__Source extract__.
________________

However, because there is so much information available for
searching, the search results are just as daunting to review for
the desired information as the volumes of information from which
the results were obtained.
[0009] The web was designed to cater humans needs in a way that
each human wanting information from a specific part of the web
would have to personally navigate through the web either using
search or other methods, find it and use it in a way that the
makers the document decided. Web designing, navigation, search
engine optimization became important for website owners only
because they were directly talking to humans with minimal
personalization.
[0010] Today's technology advancements such as smart phones, faster
Internet and processing speeds led to existence of personalized
agents. These computer entities act on behalf of users and instead
of humans go after information on the web, they discover, normalize
and personalize these information for their human owners so that it
would benefit them. However, these personalized computer agents
simply cannot read a web page as a human does. Each web page has a
source code that only is readable by humans once rendered by a web
browser. Often these codes are very unstructured that it would not
make sense for anyone to look at this code and to understand.
[0011] The texts in these documents are in a language that humans
understand, not computer bots or agents. Also images and video are
designed specifically for humans.
[0012] There is a currant and as yet unresolved disconnect between
these personalized computer agents (machines) which cannot read,
translate and extract from web pages as a human can and the need
for advanced searching by such agents on behalf of a human
instructing said agent.
[0013] It is an object of the present invention to obviate or
mitigate the above disadvantages.
SUMMARY OF THE INVENTION
[0014] It is an object of the present invention to create an object
to object search platform.
[0015] It is a further object of the invention to enable a machine
(for example an agent) to read, translate and extract from web
pages as a human can and to search on behalf of a human instructing
said machine.
[0016] It is a further object of the present invention to collect a
database of machine readable properties, features and traceable
locations of real objects and to use such a database in a search
platform to search, locate and/or identify such objects on the web
by human input to a machine of image and/or oral cues relating to
the object.
[0017] It is a further aspect of the present invention to enable a
human user to input descriptors, features, and/or images relating
to an object to a machine enabled search platform and to enable
searching via the search platform to locate such object on the
web.
[0018] The present invention provides, in one aspect, a computer
implemented method of making a machine to machine structured data
search platform, such platform enabling searching by a user
employing image and/or oral cues, which method comprises one or
more of the following steps, alone or in combination: [0019] a)
from a web block comprising an object in at least one of textual,
image and html formats; i) identify and analyze text associated
with the object, extract property and value points and annotations
from the text (extracted text property and value points and
annotations) ii), compare via horizontal searching the extracted
text property and value points and annotations to a database,
within the platform, of known text property and value points and
annotations; iii) identify patterns in layout of the text in the
web block (text layout property values); iv) compare text layout
properly values with a database, within the platform of known text
property values; v) match values; vi) identify embedded meta-data
associated with the object in the web block; [0020] b) from the web
block, identify and analyze images associated with the object, i)
extract at least one of a feature point and feature vector
(extracted image features); ii) compare extracted image features to
a database of features, within the platform; iii) match features;
and [0021] c) from the web block, identify recurring patterns in
HTML structure related to object (structured schema properties) by
i) retrieve embedded ontology concepts; ii) convert the ontology
concepts to an N-triple format of subject-predicate-object
annotation; iii) identify and extract property and value points
within HTML recurring patterns (extracted HTML property and value
point annotations); iv) compare HTML property and value points with
a database, within the platform of known HTML property and value
points v) match values.

________________

__Listed records__.
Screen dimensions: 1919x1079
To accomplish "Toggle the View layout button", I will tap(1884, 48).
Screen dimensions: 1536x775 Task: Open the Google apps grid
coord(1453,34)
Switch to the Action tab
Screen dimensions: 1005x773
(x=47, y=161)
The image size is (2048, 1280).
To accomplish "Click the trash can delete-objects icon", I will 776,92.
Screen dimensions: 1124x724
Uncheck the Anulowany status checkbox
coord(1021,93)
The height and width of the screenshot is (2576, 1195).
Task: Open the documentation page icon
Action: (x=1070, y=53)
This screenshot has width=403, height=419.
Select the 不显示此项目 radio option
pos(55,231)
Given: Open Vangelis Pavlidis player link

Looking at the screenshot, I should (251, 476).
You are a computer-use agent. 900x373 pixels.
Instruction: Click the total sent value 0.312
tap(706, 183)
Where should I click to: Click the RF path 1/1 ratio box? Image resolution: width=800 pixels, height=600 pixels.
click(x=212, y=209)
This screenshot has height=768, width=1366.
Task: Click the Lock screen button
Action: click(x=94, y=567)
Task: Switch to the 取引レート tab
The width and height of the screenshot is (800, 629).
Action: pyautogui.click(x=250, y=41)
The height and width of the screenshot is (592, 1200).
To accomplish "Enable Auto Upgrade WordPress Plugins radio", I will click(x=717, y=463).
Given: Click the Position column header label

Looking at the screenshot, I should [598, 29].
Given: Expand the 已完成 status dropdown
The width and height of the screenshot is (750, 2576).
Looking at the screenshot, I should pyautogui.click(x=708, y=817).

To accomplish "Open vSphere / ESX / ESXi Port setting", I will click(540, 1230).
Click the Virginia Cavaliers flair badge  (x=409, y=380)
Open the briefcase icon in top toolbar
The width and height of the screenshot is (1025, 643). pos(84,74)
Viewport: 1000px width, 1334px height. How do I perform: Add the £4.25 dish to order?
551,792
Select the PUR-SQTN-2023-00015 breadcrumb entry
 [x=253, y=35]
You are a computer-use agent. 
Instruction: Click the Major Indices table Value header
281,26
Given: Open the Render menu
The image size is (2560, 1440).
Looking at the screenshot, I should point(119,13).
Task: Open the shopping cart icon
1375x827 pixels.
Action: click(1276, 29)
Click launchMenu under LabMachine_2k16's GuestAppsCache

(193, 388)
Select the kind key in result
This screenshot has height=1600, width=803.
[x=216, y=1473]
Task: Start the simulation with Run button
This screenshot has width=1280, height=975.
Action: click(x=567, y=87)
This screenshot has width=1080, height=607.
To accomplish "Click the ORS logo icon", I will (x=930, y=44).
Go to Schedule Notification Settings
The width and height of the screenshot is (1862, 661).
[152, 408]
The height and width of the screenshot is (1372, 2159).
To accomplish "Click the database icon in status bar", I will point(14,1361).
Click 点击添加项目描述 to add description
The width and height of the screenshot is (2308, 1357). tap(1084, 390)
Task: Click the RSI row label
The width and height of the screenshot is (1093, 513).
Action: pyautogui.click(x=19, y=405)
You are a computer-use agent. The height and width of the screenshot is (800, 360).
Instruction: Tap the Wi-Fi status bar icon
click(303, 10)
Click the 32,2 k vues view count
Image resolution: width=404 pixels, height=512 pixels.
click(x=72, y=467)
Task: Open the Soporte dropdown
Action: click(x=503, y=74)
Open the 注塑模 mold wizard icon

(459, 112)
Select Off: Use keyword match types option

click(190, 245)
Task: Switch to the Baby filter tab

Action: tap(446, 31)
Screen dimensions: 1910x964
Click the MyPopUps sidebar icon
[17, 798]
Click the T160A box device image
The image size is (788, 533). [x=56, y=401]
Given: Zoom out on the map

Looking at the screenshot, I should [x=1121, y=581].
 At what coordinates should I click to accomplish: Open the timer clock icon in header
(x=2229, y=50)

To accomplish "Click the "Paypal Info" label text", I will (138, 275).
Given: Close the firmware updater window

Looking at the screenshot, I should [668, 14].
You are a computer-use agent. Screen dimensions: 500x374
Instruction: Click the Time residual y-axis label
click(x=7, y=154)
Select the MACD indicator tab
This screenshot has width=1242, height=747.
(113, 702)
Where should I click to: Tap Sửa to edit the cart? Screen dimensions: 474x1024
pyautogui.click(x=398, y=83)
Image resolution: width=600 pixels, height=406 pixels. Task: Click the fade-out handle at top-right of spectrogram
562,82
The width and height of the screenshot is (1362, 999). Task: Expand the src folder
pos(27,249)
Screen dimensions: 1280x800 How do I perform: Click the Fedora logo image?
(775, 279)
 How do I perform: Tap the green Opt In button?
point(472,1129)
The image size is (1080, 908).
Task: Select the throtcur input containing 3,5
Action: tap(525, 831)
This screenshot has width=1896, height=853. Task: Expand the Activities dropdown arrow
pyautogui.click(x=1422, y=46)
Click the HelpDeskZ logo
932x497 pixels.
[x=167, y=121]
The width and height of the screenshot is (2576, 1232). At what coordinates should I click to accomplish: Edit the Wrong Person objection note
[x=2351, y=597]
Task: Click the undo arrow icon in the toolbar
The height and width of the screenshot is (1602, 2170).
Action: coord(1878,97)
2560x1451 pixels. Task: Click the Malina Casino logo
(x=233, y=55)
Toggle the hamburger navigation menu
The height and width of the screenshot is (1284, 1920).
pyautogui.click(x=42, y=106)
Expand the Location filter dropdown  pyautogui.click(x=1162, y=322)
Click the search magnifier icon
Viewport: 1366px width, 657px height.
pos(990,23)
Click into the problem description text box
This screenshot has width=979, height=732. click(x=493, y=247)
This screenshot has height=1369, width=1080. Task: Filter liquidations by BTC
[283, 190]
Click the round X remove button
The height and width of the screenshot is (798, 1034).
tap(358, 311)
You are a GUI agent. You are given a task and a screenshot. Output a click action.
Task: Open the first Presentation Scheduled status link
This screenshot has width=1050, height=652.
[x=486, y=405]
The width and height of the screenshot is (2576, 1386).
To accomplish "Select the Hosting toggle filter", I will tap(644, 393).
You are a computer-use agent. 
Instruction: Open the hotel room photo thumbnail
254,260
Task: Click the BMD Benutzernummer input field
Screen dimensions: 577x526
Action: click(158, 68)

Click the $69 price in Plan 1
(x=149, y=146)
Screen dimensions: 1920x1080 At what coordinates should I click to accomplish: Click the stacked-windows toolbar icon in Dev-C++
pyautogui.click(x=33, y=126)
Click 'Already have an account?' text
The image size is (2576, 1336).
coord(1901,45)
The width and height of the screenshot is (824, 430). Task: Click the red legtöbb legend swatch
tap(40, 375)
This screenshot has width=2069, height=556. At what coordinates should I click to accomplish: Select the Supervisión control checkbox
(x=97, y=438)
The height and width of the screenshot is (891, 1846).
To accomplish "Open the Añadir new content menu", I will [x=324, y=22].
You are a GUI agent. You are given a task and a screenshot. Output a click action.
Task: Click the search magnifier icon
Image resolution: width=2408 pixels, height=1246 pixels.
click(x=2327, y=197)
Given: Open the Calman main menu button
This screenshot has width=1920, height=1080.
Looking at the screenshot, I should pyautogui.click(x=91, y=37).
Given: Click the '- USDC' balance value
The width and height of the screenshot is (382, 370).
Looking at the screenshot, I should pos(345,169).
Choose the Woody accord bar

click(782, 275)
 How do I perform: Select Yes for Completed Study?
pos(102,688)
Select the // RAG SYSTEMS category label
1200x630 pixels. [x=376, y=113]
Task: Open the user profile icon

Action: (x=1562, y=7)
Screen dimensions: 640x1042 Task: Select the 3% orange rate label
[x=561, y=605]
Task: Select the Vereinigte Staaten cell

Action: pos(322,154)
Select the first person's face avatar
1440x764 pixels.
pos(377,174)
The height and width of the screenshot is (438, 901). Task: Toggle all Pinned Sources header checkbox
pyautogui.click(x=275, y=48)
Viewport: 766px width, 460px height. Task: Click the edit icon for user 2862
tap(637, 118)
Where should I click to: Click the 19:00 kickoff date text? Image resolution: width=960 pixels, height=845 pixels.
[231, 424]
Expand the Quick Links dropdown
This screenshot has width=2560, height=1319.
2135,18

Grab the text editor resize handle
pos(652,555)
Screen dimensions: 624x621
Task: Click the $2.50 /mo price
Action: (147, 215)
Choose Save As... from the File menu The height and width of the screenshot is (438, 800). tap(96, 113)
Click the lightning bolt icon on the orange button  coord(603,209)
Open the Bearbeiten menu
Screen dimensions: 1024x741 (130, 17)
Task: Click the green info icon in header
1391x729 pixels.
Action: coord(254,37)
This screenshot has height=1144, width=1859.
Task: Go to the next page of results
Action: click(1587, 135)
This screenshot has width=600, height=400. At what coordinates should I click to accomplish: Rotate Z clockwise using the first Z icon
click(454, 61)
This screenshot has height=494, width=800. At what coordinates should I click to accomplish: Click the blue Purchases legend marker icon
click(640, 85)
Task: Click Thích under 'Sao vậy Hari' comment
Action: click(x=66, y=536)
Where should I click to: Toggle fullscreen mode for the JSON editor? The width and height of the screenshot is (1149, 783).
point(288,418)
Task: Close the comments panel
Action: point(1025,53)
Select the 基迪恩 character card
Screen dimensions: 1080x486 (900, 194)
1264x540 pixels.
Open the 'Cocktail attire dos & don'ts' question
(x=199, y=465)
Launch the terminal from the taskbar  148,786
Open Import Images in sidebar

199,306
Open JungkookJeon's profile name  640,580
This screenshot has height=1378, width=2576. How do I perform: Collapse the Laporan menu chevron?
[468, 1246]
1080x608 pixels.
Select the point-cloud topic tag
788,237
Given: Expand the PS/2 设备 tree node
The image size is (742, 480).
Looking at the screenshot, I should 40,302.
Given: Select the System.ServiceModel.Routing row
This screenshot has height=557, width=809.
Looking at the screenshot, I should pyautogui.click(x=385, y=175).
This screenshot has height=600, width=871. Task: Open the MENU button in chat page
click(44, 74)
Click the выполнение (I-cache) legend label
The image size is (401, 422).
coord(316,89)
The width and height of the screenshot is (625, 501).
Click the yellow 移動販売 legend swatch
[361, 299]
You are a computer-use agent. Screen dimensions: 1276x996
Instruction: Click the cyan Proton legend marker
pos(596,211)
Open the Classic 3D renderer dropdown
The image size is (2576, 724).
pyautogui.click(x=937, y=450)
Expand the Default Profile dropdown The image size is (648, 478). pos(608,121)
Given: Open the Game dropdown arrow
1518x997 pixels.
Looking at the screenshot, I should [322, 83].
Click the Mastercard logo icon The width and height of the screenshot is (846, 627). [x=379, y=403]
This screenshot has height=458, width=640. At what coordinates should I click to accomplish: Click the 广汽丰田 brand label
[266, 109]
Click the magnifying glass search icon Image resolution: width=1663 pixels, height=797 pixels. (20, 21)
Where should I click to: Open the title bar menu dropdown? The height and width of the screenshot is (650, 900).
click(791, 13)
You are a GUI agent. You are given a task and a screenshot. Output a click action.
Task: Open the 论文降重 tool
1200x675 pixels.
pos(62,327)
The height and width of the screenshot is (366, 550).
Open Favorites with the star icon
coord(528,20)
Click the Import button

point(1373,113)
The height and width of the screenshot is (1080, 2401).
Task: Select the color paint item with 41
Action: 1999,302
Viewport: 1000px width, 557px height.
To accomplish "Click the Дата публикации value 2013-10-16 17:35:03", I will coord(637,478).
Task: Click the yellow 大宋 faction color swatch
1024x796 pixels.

________________

Continue the patent text on the machine-to-machine search platform, picking up right after its final step, "v) match values."

[0022] The present application provides, in another aspect, a
computer implemented method of correlating an object to one or more
locations of the object on the World Wide Web by way of a machine
to machine structured search platform, said method comprising one
or more of the following steps, in any order: [0023] a) from a web
block comprising an object in at least one of textual, image and
html formats: i) identify and analyze text associated with the
object, extract property and value points and annotations from the
text (extracted text property and value points and annotations)
ii), compare via horizontal searching the extracted text property
and value points and annotations to a database, within the
platform, of known text property and value points and annotations;
iii) identify patterns in layout of the text in the web block (text
layout property values); iv) compare text layout property values
with a database, within the platform of known text property values;
v) match values; vi) identify embedded meta-data associated with
the object in the web block; [0024] b) from the web block, identify
and analyze images associated with the object, i) extract at least
one of a feature point and feature vector (extracted image
features); ii) compare extracted image features to a database of
features, within the platform; iii) match features; and
[0025] c) from the web block, identify recurring patterns in HTML
structure related to object (structured schema properties) by i)
retrieve embedded ontology concepts; ii) convert the ontology
concepts to an N-triple format of subject-predicate-object
annotation; iii) identify and extract property and value points
within HTML recurring patterns (extracted HTML property and value
point annotations); iv) compare HTML property and value points with
a database, within the platform of known HTML property and value
points v) match values.
[0026] The present invention comprises, in yet another aspect, a
method of machine to machine identification of an object on the
World Wide Web which method comprises [0027] a) from a web block
comprising an object in at least one of textual, image and html
formats: i) identify and analyze text associated with the object,
extract property and value points and annotations from the text
(extracted text property and value points and annotations) ii),
compare via horizontal searching the extracted text property and
value points and annotations to a database, within the platform, of
known text property and value points and annotations; iii) identify
patterns in layout of the text in the web block (text layout
property values); iv) compare text layout property values with a
database, within the platform of known text property values; v)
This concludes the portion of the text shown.